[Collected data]
————————

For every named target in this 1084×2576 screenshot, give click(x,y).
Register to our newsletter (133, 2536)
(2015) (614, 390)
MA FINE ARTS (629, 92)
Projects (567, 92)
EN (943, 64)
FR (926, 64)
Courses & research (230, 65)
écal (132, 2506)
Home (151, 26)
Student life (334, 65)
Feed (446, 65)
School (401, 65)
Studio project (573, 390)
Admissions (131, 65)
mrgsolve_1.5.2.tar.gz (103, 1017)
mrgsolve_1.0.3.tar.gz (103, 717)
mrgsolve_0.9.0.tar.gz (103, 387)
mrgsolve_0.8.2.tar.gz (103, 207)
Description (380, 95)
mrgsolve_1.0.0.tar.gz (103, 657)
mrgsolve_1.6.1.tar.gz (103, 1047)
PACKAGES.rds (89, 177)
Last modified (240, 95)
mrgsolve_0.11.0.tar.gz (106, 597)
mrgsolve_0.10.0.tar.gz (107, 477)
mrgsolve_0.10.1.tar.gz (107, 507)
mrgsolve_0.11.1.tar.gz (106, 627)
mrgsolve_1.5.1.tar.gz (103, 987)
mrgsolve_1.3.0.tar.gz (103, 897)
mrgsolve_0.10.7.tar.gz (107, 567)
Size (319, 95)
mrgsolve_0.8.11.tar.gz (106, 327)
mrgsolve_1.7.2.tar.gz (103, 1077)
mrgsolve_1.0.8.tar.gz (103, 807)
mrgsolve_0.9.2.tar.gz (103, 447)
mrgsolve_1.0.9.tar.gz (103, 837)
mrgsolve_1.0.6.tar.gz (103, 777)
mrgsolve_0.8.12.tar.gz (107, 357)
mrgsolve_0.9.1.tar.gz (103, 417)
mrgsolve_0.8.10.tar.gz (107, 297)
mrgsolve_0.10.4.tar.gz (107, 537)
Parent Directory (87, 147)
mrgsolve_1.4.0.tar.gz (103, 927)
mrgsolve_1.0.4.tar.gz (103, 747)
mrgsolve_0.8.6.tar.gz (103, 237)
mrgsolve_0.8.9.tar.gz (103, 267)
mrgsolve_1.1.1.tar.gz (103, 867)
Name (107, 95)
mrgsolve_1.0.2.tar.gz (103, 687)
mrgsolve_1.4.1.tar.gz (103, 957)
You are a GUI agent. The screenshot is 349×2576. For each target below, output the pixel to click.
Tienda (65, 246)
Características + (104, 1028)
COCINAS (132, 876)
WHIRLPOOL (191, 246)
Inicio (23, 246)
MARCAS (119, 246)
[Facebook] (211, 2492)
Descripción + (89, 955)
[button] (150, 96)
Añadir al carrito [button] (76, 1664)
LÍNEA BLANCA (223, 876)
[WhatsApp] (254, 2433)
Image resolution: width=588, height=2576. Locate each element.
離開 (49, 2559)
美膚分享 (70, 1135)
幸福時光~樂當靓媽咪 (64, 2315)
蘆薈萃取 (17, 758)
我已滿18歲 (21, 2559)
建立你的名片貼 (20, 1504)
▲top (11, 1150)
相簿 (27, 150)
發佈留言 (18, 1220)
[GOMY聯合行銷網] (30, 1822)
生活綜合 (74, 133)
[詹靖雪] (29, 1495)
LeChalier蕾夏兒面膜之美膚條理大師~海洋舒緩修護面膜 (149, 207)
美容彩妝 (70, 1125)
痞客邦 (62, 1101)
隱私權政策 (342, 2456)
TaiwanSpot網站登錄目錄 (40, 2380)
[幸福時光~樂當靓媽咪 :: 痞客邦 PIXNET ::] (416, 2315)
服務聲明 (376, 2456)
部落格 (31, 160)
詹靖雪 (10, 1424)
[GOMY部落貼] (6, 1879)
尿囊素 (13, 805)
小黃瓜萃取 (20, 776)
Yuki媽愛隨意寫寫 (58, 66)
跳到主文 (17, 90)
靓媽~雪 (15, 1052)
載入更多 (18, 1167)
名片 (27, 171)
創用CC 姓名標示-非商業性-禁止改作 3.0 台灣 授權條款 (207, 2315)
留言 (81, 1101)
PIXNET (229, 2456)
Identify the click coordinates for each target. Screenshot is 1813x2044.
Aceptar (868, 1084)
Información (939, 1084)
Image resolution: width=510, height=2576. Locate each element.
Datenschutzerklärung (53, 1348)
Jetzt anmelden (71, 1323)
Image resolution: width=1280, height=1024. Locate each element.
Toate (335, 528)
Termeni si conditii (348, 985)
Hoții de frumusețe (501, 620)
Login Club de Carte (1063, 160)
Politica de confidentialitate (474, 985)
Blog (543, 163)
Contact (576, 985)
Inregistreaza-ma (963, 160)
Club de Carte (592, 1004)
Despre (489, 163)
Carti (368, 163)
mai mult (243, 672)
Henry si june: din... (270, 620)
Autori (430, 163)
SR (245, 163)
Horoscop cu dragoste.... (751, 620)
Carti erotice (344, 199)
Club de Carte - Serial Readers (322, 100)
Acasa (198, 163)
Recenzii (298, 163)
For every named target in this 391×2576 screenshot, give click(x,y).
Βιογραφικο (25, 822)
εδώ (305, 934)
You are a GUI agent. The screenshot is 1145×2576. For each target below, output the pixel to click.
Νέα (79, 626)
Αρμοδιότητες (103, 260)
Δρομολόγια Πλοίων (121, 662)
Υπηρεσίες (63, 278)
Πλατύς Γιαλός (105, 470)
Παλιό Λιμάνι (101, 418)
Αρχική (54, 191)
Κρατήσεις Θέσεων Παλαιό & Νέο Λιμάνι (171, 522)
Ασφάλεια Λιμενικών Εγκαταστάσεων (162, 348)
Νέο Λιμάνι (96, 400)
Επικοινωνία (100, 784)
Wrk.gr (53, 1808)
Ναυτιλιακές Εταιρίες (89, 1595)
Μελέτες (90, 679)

————————

# [Task prompt]
Write all the data out again, exactly.

# [Your response]
For every named target in this 1084×2576 screenshot, give click(x,y).
Register to our newsletter (133, 2536)
(2015) (614, 390)
MA FINE ARTS (629, 92)
Projects (567, 92)
EN (943, 64)
FR (926, 64)
Courses & research (230, 65)
écal (132, 2506)
Home (151, 26)
Student life (334, 65)
Feed (446, 65)
School (401, 65)
Studio project (573, 390)
Admissions (131, 65)
mrgsolve_1.5.2.tar.gz (103, 1017)
mrgsolve_1.0.3.tar.gz (103, 717)
mrgsolve_0.9.0.tar.gz (103, 387)
mrgsolve_0.8.2.tar.gz (103, 207)
Description (380, 95)
mrgsolve_1.0.0.tar.gz (103, 657)
mrgsolve_1.6.1.tar.gz (103, 1047)
PACKAGES.rds (89, 177)
Last modified (240, 95)
mrgsolve_0.11.0.tar.gz (106, 597)
mrgsolve_0.10.0.tar.gz (107, 477)
mrgsolve_0.10.1.tar.gz (107, 507)
mrgsolve_0.11.1.tar.gz (106, 627)
mrgsolve_1.5.1.tar.gz (103, 987)
mrgsolve_1.3.0.tar.gz (103, 897)
mrgsolve_0.10.7.tar.gz (107, 567)
Size (319, 95)
mrgsolve_0.8.11.tar.gz (106, 327)
mrgsolve_1.7.2.tar.gz (103, 1077)
mrgsolve_1.0.8.tar.gz (103, 807)
mrgsolve_0.9.2.tar.gz (103, 447)
mrgsolve_1.0.9.tar.gz (103, 837)
mrgsolve_1.0.6.tar.gz (103, 777)
mrgsolve_0.8.12.tar.gz (107, 357)
mrgsolve_0.9.1.tar.gz (103, 417)
mrgsolve_0.8.10.tar.gz (107, 297)
mrgsolve_0.10.4.tar.gz (107, 537)
Parent Directory (87, 147)
mrgsolve_1.4.0.tar.gz (103, 927)
mrgsolve_1.0.4.tar.gz (103, 747)
mrgsolve_0.8.6.tar.gz (103, 237)
mrgsolve_0.8.9.tar.gz (103, 267)
mrgsolve_1.1.1.tar.gz (103, 867)
Name (107, 95)
mrgsolve_1.0.2.tar.gz (103, 687)
mrgsolve_1.4.1.tar.gz (103, 957)
You are a GUI agent. The screenshot is 349×2576. For each target below, output the pixel to click.
Tienda (65, 246)
Características + (104, 1028)
COCINAS (132, 876)
WHIRLPOOL (191, 246)
Inicio (23, 246)
MARCAS (119, 246)
[Facebook] (211, 2492)
Descripción + (89, 955)
[button] (150, 96)
Añadir al carrito [button] (76, 1664)
LÍNEA BLANCA (223, 876)
[WhatsApp] (254, 2433)
Image resolution: width=588, height=2576. Locate each element.
離開 (49, 2559)
美膚分享 (70, 1135)
幸福時光~樂當靓媽咪 (64, 2315)
蘆薈萃取 (17, 758)
我已滿18歲 (21, 2559)
建立你的名片貼 (20, 1504)
▲top (11, 1150)
相簿 (27, 150)
發佈留言 (18, 1220)
[GOMY聯合行銷網] (30, 1822)
生活綜合 (74, 133)
[詹靖雪] (29, 1495)
LeChalier蕾夏兒面膜之美膚條理大師~海洋舒緩修護面膜 (149, 207)
美容彩妝 (70, 1125)
痞客邦 (62, 1101)
隱私權政策 (342, 2456)
TaiwanSpot網站登錄目錄 (40, 2380)
[幸福時光~樂當靓媽咪 :: 痞客邦 PIXNET ::] (416, 2315)
服務聲明 (376, 2456)
部落格 (31, 160)
詹靖雪 (10, 1424)
[GOMY部落貼] (6, 1879)
尿囊素 (13, 805)
小黃瓜萃取 (20, 776)
Yuki媽愛隨意寫寫 (58, 66)
跳到主文 (17, 90)
靓媽~雪 (15, 1052)
載入更多 (18, 1167)
名片 (27, 171)
創用CC 姓名標示-非商業性-禁止改作 3.0 台灣 授權條款 (207, 2315)
留言 (81, 1101)
PIXNET (229, 2456)
Identify the click coordinates for each target. Screenshot is 1813x2044.
Aceptar (868, 1084)
Información (939, 1084)
Image resolution: width=510, height=2576. Locate each element.
Datenschutzerklärung (53, 1348)
Jetzt anmelden (71, 1323)
Image resolution: width=1280, height=1024. Locate each element.
Toate (335, 528)
Termeni si conditii (348, 985)
Hoții de frumusețe (501, 620)
Login Club de Carte (1063, 160)
Politica de confidentialitate (474, 985)
Blog (543, 163)
Contact (576, 985)
Inregistreaza-ma (963, 160)
Club de Carte (592, 1004)
Despre (489, 163)
Carti (368, 163)
mai mult (243, 672)
Henry si june: din... (270, 620)
Autori (430, 163)
SR (245, 163)
Horoscop cu dragoste.... (751, 620)
Carti erotice (344, 199)
Club de Carte - Serial Readers (322, 100)
Acasa (198, 163)
Recenzii (298, 163)
For every named target in this 391×2576 screenshot, give click(x,y).
Βιογραφικο (25, 822)
εδώ (305, 934)
You are a GUI agent. The screenshot is 1145×2576. For each target below, output the pixel to click.
Νέα (79, 626)
Αρμοδιότητες (103, 260)
Δρομολόγια Πλοίων (121, 662)
Υπηρεσίες (63, 278)
Πλατύς Γιαλός (105, 470)
Παλιό Λιμάνι (101, 418)
Αρχική (54, 191)
Κρατήσεις Θέσεων Παλαιό & Νέο Λιμάνι (171, 522)
Ασφάλεια Λιμενικών Εγκαταστάσεων (162, 348)
Νέο Λιμάνι (96, 400)
Επικοινωνία (100, 784)
Wrk.gr (53, 1808)
Ναυτιλιακές Εταιρίες (89, 1595)
Μελέτες (90, 679)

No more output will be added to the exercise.